◆ **What to produce**
Write out the entries below in full, exactly as given.

----------

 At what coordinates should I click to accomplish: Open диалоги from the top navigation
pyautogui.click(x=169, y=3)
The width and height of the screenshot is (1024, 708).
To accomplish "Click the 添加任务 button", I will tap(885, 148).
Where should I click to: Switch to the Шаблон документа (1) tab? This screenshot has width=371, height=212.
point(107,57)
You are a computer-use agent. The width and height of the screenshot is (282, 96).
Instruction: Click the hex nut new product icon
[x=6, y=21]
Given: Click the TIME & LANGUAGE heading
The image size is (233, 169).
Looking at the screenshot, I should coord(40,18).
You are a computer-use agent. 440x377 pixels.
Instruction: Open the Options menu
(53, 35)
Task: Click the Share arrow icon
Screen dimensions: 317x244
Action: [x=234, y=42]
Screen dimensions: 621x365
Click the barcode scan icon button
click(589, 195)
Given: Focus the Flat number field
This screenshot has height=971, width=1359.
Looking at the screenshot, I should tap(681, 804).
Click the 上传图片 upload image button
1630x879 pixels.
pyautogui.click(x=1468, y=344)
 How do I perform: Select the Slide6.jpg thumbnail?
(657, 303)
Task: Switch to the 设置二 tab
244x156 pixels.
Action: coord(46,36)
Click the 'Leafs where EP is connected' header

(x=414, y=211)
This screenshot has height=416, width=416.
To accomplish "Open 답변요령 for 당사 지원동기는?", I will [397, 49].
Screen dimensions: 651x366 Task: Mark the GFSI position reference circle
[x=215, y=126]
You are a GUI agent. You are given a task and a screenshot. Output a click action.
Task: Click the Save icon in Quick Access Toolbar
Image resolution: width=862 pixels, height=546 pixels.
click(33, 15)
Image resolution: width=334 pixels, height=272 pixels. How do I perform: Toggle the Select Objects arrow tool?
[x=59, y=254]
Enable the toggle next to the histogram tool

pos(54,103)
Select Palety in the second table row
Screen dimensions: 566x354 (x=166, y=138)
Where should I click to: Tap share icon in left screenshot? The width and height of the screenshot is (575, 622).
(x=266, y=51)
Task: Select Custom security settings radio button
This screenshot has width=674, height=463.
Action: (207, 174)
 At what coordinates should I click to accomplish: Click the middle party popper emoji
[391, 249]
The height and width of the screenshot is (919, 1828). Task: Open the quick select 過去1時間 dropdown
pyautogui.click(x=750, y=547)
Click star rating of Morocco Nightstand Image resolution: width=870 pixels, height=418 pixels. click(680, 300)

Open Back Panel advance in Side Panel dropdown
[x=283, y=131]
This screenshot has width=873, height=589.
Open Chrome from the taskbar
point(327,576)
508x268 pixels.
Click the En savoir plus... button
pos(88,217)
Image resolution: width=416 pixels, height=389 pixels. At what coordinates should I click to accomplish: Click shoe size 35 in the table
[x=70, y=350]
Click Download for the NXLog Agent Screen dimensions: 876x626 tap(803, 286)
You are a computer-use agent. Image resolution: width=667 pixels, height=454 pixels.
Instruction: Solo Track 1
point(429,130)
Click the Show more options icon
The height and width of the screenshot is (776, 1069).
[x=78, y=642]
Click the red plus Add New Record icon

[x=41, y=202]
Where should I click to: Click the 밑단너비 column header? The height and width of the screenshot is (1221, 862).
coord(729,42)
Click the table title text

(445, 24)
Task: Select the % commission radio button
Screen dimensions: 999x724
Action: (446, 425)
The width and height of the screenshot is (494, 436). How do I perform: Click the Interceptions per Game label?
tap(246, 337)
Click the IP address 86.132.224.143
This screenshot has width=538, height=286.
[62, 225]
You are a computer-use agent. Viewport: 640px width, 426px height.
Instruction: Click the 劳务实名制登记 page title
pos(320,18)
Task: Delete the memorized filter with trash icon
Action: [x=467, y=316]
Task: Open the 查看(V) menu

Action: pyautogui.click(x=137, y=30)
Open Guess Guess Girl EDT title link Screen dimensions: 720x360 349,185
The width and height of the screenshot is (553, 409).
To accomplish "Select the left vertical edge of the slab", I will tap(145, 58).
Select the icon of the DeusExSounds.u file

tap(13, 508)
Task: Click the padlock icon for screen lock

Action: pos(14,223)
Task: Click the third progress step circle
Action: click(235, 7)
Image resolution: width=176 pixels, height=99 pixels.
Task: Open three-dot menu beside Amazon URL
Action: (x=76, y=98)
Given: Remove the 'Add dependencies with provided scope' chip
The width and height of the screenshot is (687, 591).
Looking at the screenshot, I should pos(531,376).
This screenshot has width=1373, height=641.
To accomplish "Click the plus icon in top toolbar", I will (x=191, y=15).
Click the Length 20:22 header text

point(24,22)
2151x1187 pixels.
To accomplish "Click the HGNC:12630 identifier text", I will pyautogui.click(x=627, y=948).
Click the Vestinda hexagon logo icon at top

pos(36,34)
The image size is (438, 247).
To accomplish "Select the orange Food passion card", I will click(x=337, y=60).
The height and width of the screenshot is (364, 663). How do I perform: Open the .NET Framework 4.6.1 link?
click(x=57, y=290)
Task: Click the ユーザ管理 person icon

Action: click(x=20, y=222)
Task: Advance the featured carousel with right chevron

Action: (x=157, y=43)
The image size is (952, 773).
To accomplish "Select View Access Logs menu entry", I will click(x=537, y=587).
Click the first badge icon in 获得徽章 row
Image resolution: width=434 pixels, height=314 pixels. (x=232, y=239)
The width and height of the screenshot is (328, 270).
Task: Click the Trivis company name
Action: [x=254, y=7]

----------

◆ **Result of the exercise**
 At what coordinates should I click to accomplish: Open диалоги from the top navigation
pyautogui.click(x=169, y=3)
The width and height of the screenshot is (1024, 708).
To accomplish "Click the 添加任务 button", I will tap(885, 148).
Where should I click to: Switch to the Шаблон документа (1) tab? This screenshot has width=371, height=212.
point(107,57)
You are a computer-use agent. The width and height of the screenshot is (282, 96).
Instruction: Click the hex nut new product icon
[x=6, y=21]
Given: Click the TIME & LANGUAGE heading
The image size is (233, 169).
Looking at the screenshot, I should coord(40,18).
You are a computer-use agent. 440x377 pixels.
Instruction: Open the Options menu
(53, 35)
Task: Click the Share arrow icon
Screen dimensions: 317x244
Action: [x=234, y=42]
Screen dimensions: 621x365
Click the barcode scan icon button
click(589, 195)
Given: Focus the Flat number field
This screenshot has height=971, width=1359.
Looking at the screenshot, I should tap(681, 804).
Click the 上传图片 upload image button
1630x879 pixels.
pyautogui.click(x=1468, y=344)
 How do I perform: Select the Slide6.jpg thumbnail?
(657, 303)
Task: Switch to the 设置二 tab
244x156 pixels.
Action: coord(46,36)
Click the 'Leafs where EP is connected' header

(x=414, y=211)
This screenshot has height=416, width=416.
To accomplish "Open 답변요령 for 당사 지원동기는?", I will [397, 49].
Screen dimensions: 651x366 Task: Mark the GFSI position reference circle
[x=215, y=126]
You are a GUI agent. You are given a task and a screenshot. Output a click action.
Task: Click the Save icon in Quick Access Toolbar
Image resolution: width=862 pixels, height=546 pixels.
click(33, 15)
Image resolution: width=334 pixels, height=272 pixels. How do I perform: Toggle the Select Objects arrow tool?
[x=59, y=254]
Enable the toggle next to the histogram tool

pos(54,103)
Select Palety in the second table row
Screen dimensions: 566x354 (x=166, y=138)
Where should I click to: Tap share icon in left screenshot? The width and height of the screenshot is (575, 622).
(x=266, y=51)
Task: Select Custom security settings radio button
This screenshot has width=674, height=463.
Action: (207, 174)
 At what coordinates should I click to accomplish: Click the middle party popper emoji
[391, 249]
The height and width of the screenshot is (919, 1828). Task: Open the quick select 過去1時間 dropdown
pyautogui.click(x=750, y=547)
Click star rating of Morocco Nightstand Image resolution: width=870 pixels, height=418 pixels. click(680, 300)

Open Back Panel advance in Side Panel dropdown
[x=283, y=131]
This screenshot has width=873, height=589.
Open Chrome from the taskbar
point(327,576)
508x268 pixels.
Click the En savoir plus... button
pos(88,217)
Image resolution: width=416 pixels, height=389 pixels. At what coordinates should I click to accomplish: Click shoe size 35 in the table
[x=70, y=350]
Click Download for the NXLog Agent Screen dimensions: 876x626 tap(803, 286)
You are a computer-use agent. Image resolution: width=667 pixels, height=454 pixels.
Instruction: Solo Track 1
point(429,130)
Click the Show more options icon
The height and width of the screenshot is (776, 1069).
[x=78, y=642]
Click the red plus Add New Record icon

[x=41, y=202]
Where should I click to: Click the 밑단너비 column header? The height and width of the screenshot is (1221, 862).
coord(729,42)
Click the table title text

(445, 24)
Task: Select the % commission radio button
Screen dimensions: 999x724
Action: (446, 425)
The width and height of the screenshot is (494, 436). How do I perform: Click the Interceptions per Game label?
tap(246, 337)
Click the IP address 86.132.224.143
This screenshot has width=538, height=286.
[62, 225]
You are a computer-use agent. Viewport: 640px width, 426px height.
Instruction: Click the 劳务实名制登记 page title
pos(320,18)
Task: Delete the memorized filter with trash icon
Action: [x=467, y=316]
Task: Open the 查看(V) menu

Action: pyautogui.click(x=137, y=30)
Open Guess Guess Girl EDT title link Screen dimensions: 720x360 349,185
The width and height of the screenshot is (553, 409).
To accomplish "Select the left vertical edge of the slab", I will tap(145, 58).
Select the icon of the DeusExSounds.u file

tap(13, 508)
Task: Click the padlock icon for screen lock

Action: pos(14,223)
Task: Click the third progress step circle
Action: click(235, 7)
Image resolution: width=176 pixels, height=99 pixels.
Task: Open three-dot menu beside Amazon URL
Action: (x=76, y=98)
Given: Remove the 'Add dependencies with provided scope' chip
The width and height of the screenshot is (687, 591).
Looking at the screenshot, I should pos(531,376).
This screenshot has width=1373, height=641.
To accomplish "Click the plus icon in top toolbar", I will (x=191, y=15).
Click the Length 20:22 header text

point(24,22)
2151x1187 pixels.
To accomplish "Click the HGNC:12630 identifier text", I will pyautogui.click(x=627, y=948).
Click the Vestinda hexagon logo icon at top

pos(36,34)
The image size is (438, 247).
To accomplish "Select the orange Food passion card", I will click(x=337, y=60).
The height and width of the screenshot is (364, 663). How do I perform: Open the .NET Framework 4.6.1 link?
click(x=57, y=290)
Task: Click the ユーザ管理 person icon

Action: click(x=20, y=222)
Task: Advance the featured carousel with right chevron

Action: (x=157, y=43)
The image size is (952, 773).
To accomplish "Select View Access Logs menu entry", I will click(x=537, y=587).
Click the first badge icon in 获得徽章 row
Image resolution: width=434 pixels, height=314 pixels. (x=232, y=239)
The width and height of the screenshot is (328, 270).
Task: Click the Trivis company name
Action: [x=254, y=7]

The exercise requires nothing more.